CDC replication

Stream changes from Microsoft SQL Server databases to data warehouses, other databases, and cloud storage buckets like S3.

📘

CDC replication only for Bulk Syncs

CDC replication from Microsoft SQL Server is only available for Bulk Syncs.

When creating a Polytomic Bulk Sync from Microsoft SQL Server into your data warehouse or other storage systems, it's preferred (though not required) for Polytomic to utilize CDC (change data capture) replication. This will avoid Polytomic running full table scans to figure out changes since the last sync. Instead, Polytomic will be capture changes from your database without scanning its tables.

Requirements

To enable this, Polytomic requires the following to be set on your Microsoft SQL Server database:

  • Enable CDC on your database
    Run this query on your Microsoft SQL Server database:

    EXEC sys.sp_cdc_enable_db;
    

    See Microsoft's documentation for more details.

  • Enable CDC for each table you want to sync

    Polytomic expects exactly one change capture enabled per table.
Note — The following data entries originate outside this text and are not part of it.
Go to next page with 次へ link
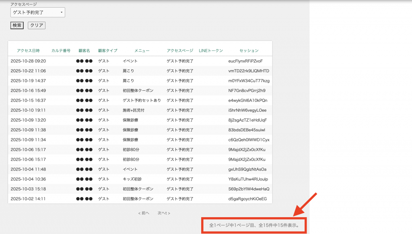 pos(164,213)
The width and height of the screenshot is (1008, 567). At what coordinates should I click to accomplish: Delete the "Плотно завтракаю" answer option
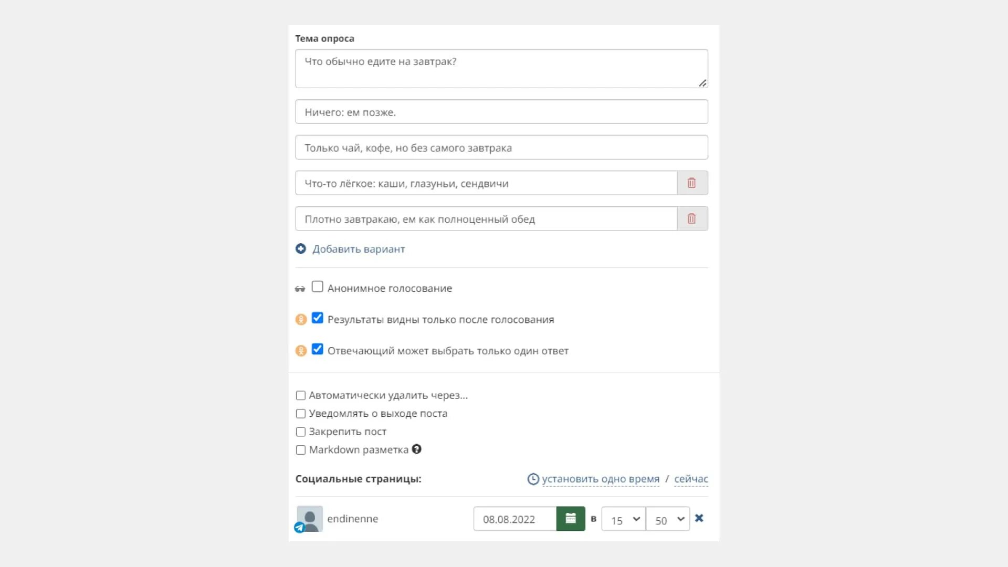tap(692, 219)
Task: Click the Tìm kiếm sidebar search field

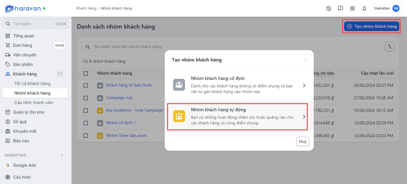Action: pos(35,24)
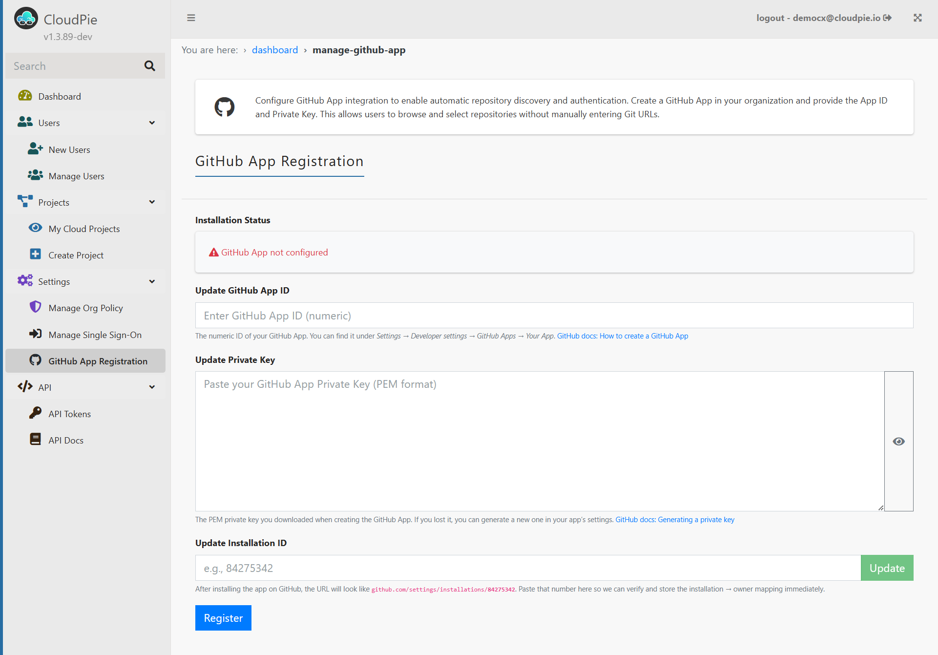Focus the GitHub App ID field

pos(554,316)
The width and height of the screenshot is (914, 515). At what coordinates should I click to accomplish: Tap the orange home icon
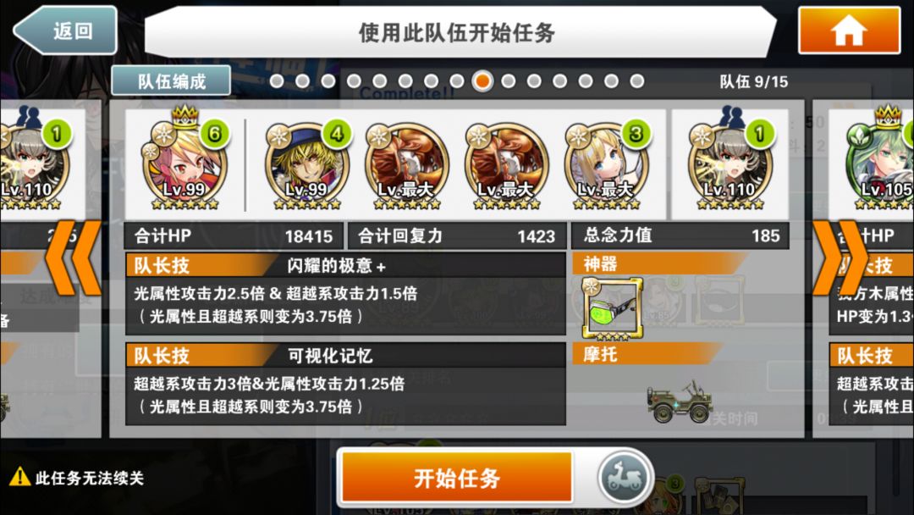pyautogui.click(x=849, y=30)
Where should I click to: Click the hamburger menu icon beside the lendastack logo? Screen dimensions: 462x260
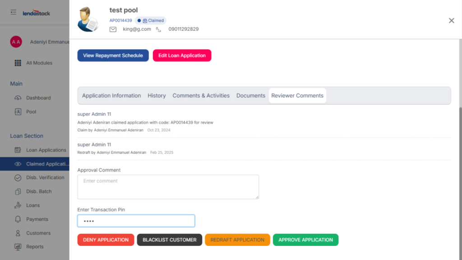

Run this query per table you want to enable CDC for (substitute SCHEMA_NAME, TABLE_NAME, and USER_NAME with your values):

    EXEC sys.sp_cdc_enable_table @source_schema = SCHEMA_NAME, @source_name = TABLE_NAME, @role_name = USER_NAME, @supports_net_changes = 0;
    

    sp_cdc_enable_table enables a CDC table for the specified source table and its columns at that point in time.

    If the schema for the table changes then the CDC table will need to be removed and re-added with the new columns by following these steps:

    Find the capture instance:

    EXEC sys.sp_cdc_help_change_data_capture @source_schema = 'SCHEMA_NAME', @source_name = 'TABLE_NAME';
    

    Remove the capture instance:

    EXEC sys.sp_cdc_disable_table @source_schema = 'SCHEMA_NAME', @source_name   = 'TABLE_NAME', @capture_instance = 'CAPTURE_INSTANCE_NAME;
    

    Add the capture instance again:

    EXEC sys.sp_cdc_enable_table @source_schema = SCHEMA_NAME, @source_name = TABLE_NAME, @role_name = admin, @supports_net_changes = 0;
    

    A resync will also be required in Polytomic.

    Polytomic will detect if there are enabled columns in the sync that are not present in the CDC table and alert via a sync warning.

    See Microsoft's documentation for details.

Set Polytomic to read from your CDC tables

Once the previous steps are done, be sure to turn on the Use change data capture for bulk syncs setting on your Microsoft SQL Server connection in Polytomic:

Advanced settings

Propagating deletes

Polytomic offers two options for propagating deletes during CDC replication:

  • Soft deletes
  • Hard deletes

By default, Polytomic will propagate deletes from your source as soft-deletes by marking the __polytomic_deleted_at column for each destination table with a datetime reflecting deletion time.

You can change this behaviour to propagating deletes as hard deletes instead. To do so, simply check the Propagate hard deletes instead of soft deletes checkbox in the Advanced settings option at the bottom of your sync configuration.